In total, there were 209 hospitalizations for nonfatal AMI. In multivariable analysis adjusting for important predictors, hs-TnI was modestly and significantly associated with risk for nonfatal AMI (HR 1.20; 95% CI 1.04-1.37; p=0.01). In contrast, hs-TnT was not a significant predictor for MI (p=0.714).

For the endpoint of CV death or nonfatal heart failure, the C-index of the multivariable clinical model showed a moderately high level of discrimination at 0.763. Although significant, there was only a small increase in the C-index when including hs-TnI or hs-TnT to the model: 0.777 and 0.774, respectively. However, adding hs-TnI or hs-TnT did not significantly increase discrimination in the model for nonfatal AMI.

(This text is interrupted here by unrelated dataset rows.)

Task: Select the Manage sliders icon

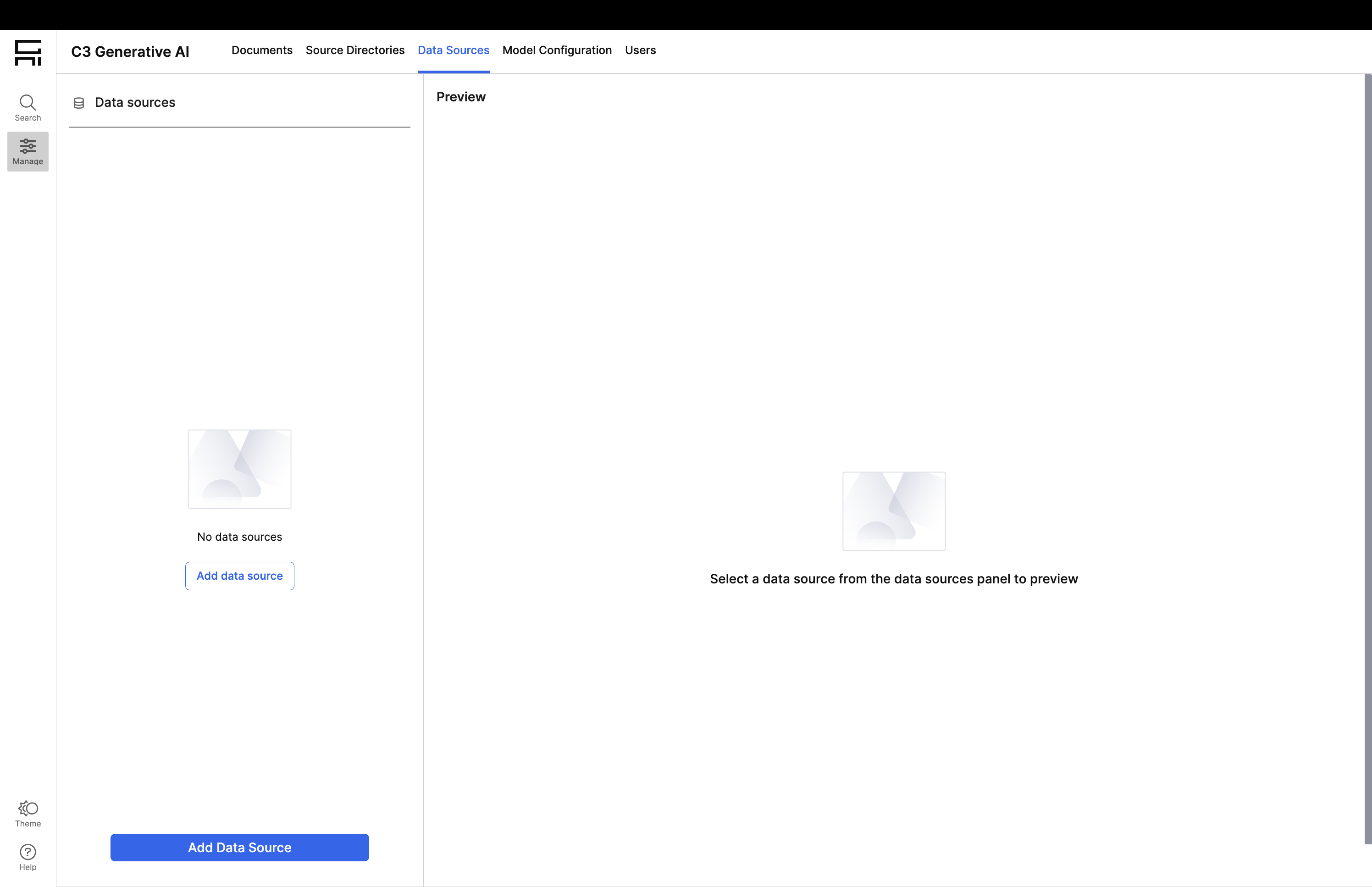Action: (28, 146)
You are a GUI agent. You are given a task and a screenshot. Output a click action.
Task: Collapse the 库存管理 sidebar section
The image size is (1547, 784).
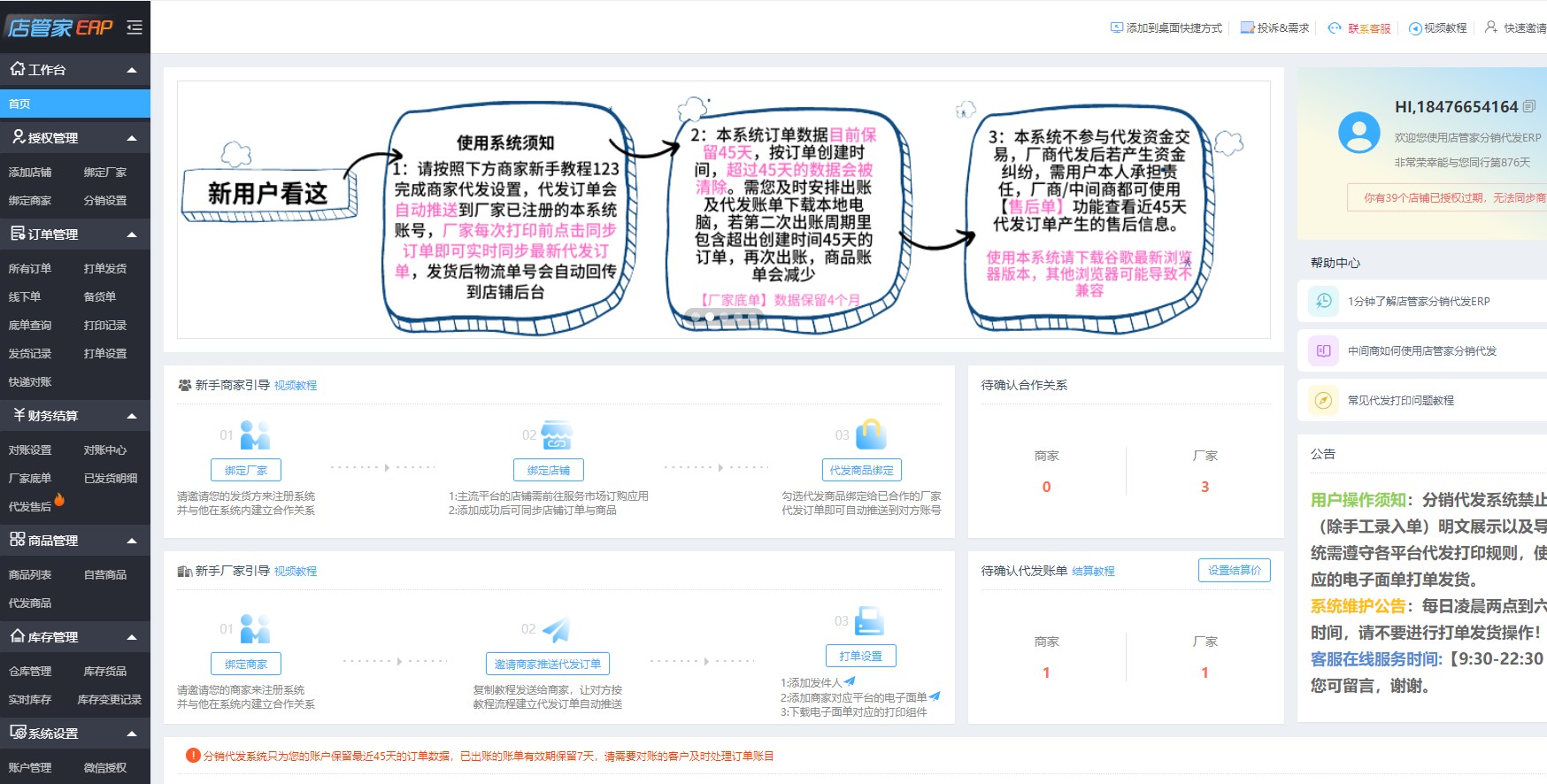click(x=132, y=637)
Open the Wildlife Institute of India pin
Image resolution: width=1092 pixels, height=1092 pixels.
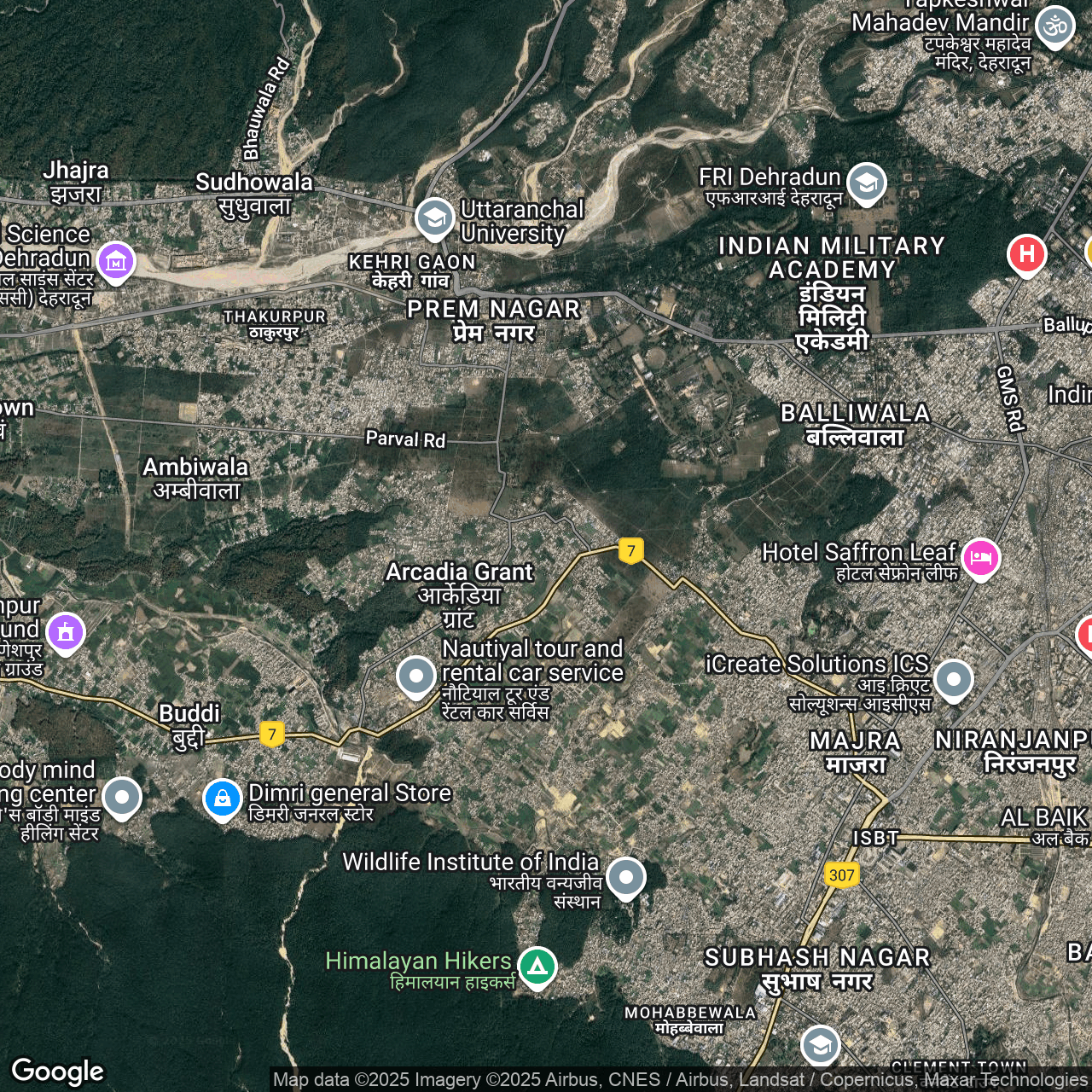(626, 876)
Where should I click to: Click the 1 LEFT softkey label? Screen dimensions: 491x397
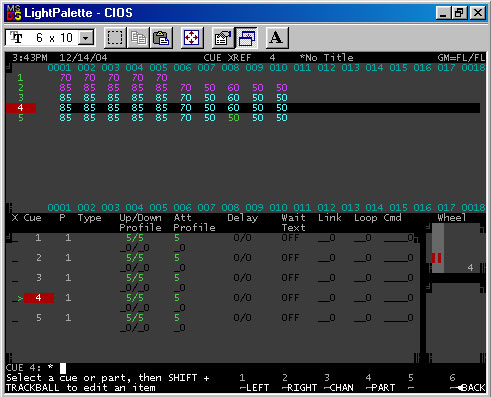coord(254,383)
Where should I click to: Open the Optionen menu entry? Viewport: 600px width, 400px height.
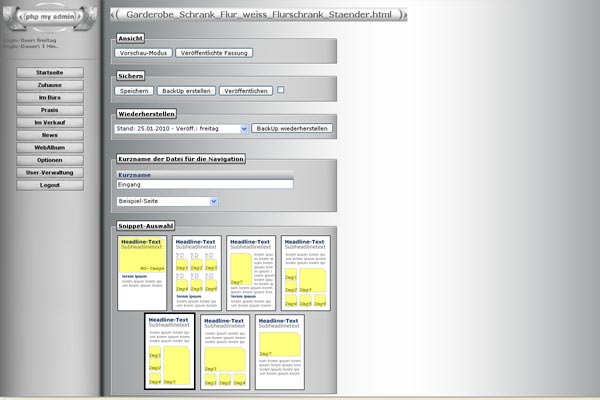(49, 160)
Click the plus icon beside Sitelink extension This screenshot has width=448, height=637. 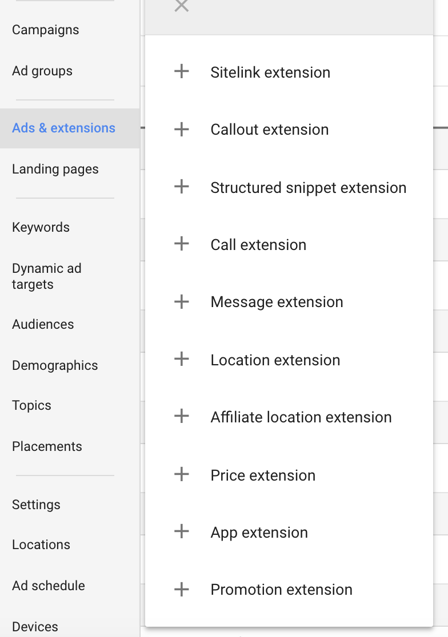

Based on the results, the authors conclude that in patients with stable CAD and preserved LV systolic function, hs-TnI and hs-TnT are significantly associated with risk for CV death or heart failure. Elevated concentrations of hs-TnI provide incremental prognostic information to conventional risk markers including NT-proBNP and hs-TnT. Of note, hs-TnI was associated with risk of future AMI, but not hs-TnT, perhaps indicating different pathophysiologic mechanisms governing the release of these highly specific cardiac markers into the circulation.


It has been almost 20 years since the prognostic importance of elevated serum troponin was demonstrated in patients with ACS.5, 6 In the initial updated universal definition of MI, there was an emphasis on using troponin instead of CK-MB as the biomarker of choice when evaluating patients with acute chest pain.7 Following these revelations, elevated levels of circulating troponin have also been found to be important markers of adverse outcomes in other disease states, such as chronic heart failure, pulmonary embolism, chronic kidney disease, and atrial fibrillation.8-11 As newer more sensitive assays have been developed, our ability to quantify lower levels of troponin in the circulation has increased. Accordingly, our understanding and interpretation of such levels must evolve to inform how this prognostic information may be helpful to guide practice.

The featured article shows that there is important prognostic information in quantifying cardiac troponins in the circulation. In this study, the information adds to prediction in a highly statistically significant way. But it only adds modestly to clinical predictors with respect to the ability to discriminate risk and the direct implications for patient care are uncertain. Another important finding of this study is that there appear to be different biologic determinants, and different implications, of TnI and TnT levels in patients with stable coronary artery disease.

As we continue to refine our ability to risk stratify patients with stable coronary disease, the roles of new biomarkers that provide independent prognostic information need to be defined. Along these lines, in order to justify their routine use, not only must biomarkers provide incremental diagnostic and/or prognostic information, but they must also lead to better decision making that improves clinical outcomes.12 The above article provides a framework for ways to evaluate high-sensitivity assays in CV disease. As suggested by the authors, further understanding the biologic mechanisms determining blood levels of high sensitivity troponin in stable patients may ultimately lead to the identification of novel treatment pathways.